Have you heard of Migaloo? The world famous, well maybe not WORLD famous but he sure is a celebrity here in the oceanic area, white humpback whale… well he is back! And it's thought that our friend Migaloo might have had a calf a few years back as a young white humpback whale was spotted travelling with him in 2011 off the coast of Cairns. Both Migaloo, and the yet to be named white calf, have been spotted migrating up the East Coast of Australia.
I’m pretty sure we will see a lot more of Migaloo, which is the aboriginal word for "white fella" as he is also called, in the next few months as it’s the whale migration season to the Great Barrier Reef where they head to the warmer waters to breed.
Every year the humpback whales migrate from Antarctica to the tropical coastal waters of western and eastern Australia and Fiji, at least 1200 humpback whales migrate 5000km to the eastern coast of Australia. These groups of whales (also called pods) start to arrive at the Great Barrier Reef in mid-June and they will move further along the Great Barrier Reef.
Our friend Migaloo is one of the 1200 humpback whales; he is 14 meters long and was first sighted back in 1991 (yes that’s 22 years ago!) near Byron Bay. Some people think that Migaloo is just another albino animal and not that special but scientists have already downplayed this statement because albino animals have pinkish eyes but Migaloo’s eyes are as normal as any other humpback whale.

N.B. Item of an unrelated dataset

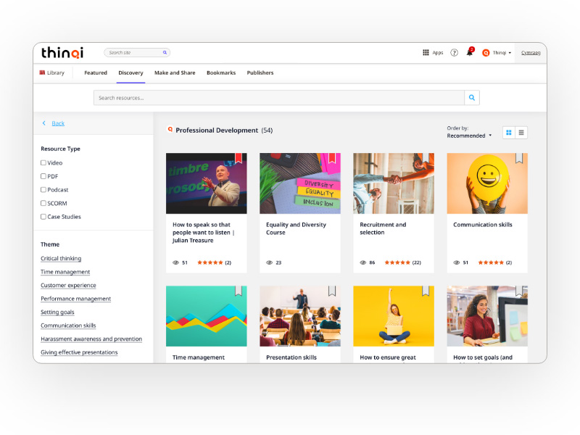Screen dimensions: 580x435
Task: Open the Recruitment and selection thumbnail
Action: [x=394, y=183]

It’s safe to say that Migaloo the white humpback whale is a whole different kind of special. Migaloo has become quite the celebrity over the years and when he's spotted many newspapers and websites celebrate it - it really does seem like people feel a great connection him.
There are plenty of places in Australia where you have great opportunities to go whale watching... we recommend Byron Bay whale watching as one company to go out with, or if you're planning a trip to the Whitsundays you might be lucky enough to see whales during that, but if you don't like boats then there are lots of places on the coast where you can often see the whales swimming past. Noosa National park is one place, and the Byron Bay lighthouse is also fantastic for spotting whales and dolphins.

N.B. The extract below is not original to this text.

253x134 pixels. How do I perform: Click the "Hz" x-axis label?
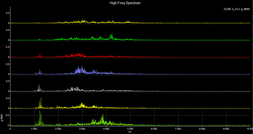point(130,132)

In the next couple of weeks Migaloo, his friends and the other white humpback whale (scientists aren’t totally sure if these two are definitely related but if they are it would be an incredibly rare natural phenomenon) will move further along the east coast to mate and give birth and hopefully we will see them both every year during the migration season for many years to come, and we’re hoping to see a lot more of these rare "white fellas" in the coming years too!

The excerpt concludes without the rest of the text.